It may be plausible that RBC indices will provide a means to explain racial differences in HbA1c. But the way to approach this is to “bite the bullet” and ask the right scientific questions: are there differences in MRBC between black and white populations, and, if so, what could be the underlying mechanisms? Once that is done, the modeling can be done to ascertain whether RBC indices provide a practical means to correct HbA1c for differences in the MBG-HbA1c relationship. The study by Hamdan et al1 is a good attempt to describe the racial differences in RBC indices between these populations. In the end, they say RDWCV is statistically different in a model predicting HbA1c in conjunction with race, MBG and chronologic age. It remains to be seen whether the inability to detect further relationships between red cell indices and racial differences in HbA1c, however, result from a true lack of a relationship, a lack of sufficient power, or use of the incorrect mathematical model for testing the question.

In summary, HbA1c depends on both MBG and on MRBC. Importantly, the distribution of MRBC in the general population is wider than has been recognized generally, and we don’t understand this distribution in sufficient detail to know how often it contributes to errors in the interpretation of HbA1c for diabetes diagnosis, diabetes management, and cardiovascular risk assessment. Therefore, is this not such a simple story after all, or are there just a few wrinkles that need to be ironed out? Either way, this is an important question with huge implications for biology, clinical care, regulation of drugs, evaluation of health care providers’ performance, and public policy. We need to measure RBC age directly to begin to address these issues.

Acknowledgments

Supported by U.S. Department of Veterans Affairs (Cincinnati Veterans Affairs Medical Center, and Merit Award 5I01CX000121-02); the National Institutes of Health (NIH) Clinical and Translational Science Award (CTSA) program (1UL1TR001425); the NIH-National Heart, Lung, and Blood Institute Excellence in Hemoglobinopathy Research Award (EHRA) program (U01HL117709), and University of Cincinnati Department of Medicine Research Award.

Glossary

HbA1c

Hemoglobin A1c

MBG

Mean blood glucose

MRBC

Mean RBC age

RBC

Red blood cell

RDWCV

Red cell distribution width coefficient of variation

Footnotes

Conflicts of interest

The authors declare no conflicts of interest.

Contributor Information

Robert M. Cohen, Cincinnati Veterans Affairs Medical Center, Division of Endocrinology, Department of Internal Medicine, University of Cincinnati College of Medicine.

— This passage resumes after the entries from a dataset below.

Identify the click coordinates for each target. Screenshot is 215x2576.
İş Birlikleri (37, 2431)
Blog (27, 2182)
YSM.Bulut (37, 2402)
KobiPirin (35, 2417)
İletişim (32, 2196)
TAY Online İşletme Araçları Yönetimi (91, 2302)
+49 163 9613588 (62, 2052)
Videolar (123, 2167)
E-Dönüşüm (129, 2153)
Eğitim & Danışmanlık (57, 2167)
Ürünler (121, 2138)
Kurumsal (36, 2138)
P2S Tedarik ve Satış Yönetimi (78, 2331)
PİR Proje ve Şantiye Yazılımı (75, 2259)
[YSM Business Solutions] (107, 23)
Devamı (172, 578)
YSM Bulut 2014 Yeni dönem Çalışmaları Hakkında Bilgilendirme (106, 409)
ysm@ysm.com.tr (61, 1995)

Eric P. Smith, Division of Endocrinology, Department of Internal Medicine, University of Cincinnati College of Medicine.

Shahriar Arbabi, Division of Endocrinology, Department of Internal Medicine, University of Cincinnati College of Medicine.

Charles T. Quinn, Division of Hematology, Department of Pediatrics, University of Cincinnati College of Medicine, Hematology, Cincinnati Children’s Hospital Medical Center.

Robert S. Franco, Division of Hematology/Oncology, Department of Internal Medicine, University of Cincinnati College of Medicine, Cincinnati, Ohio.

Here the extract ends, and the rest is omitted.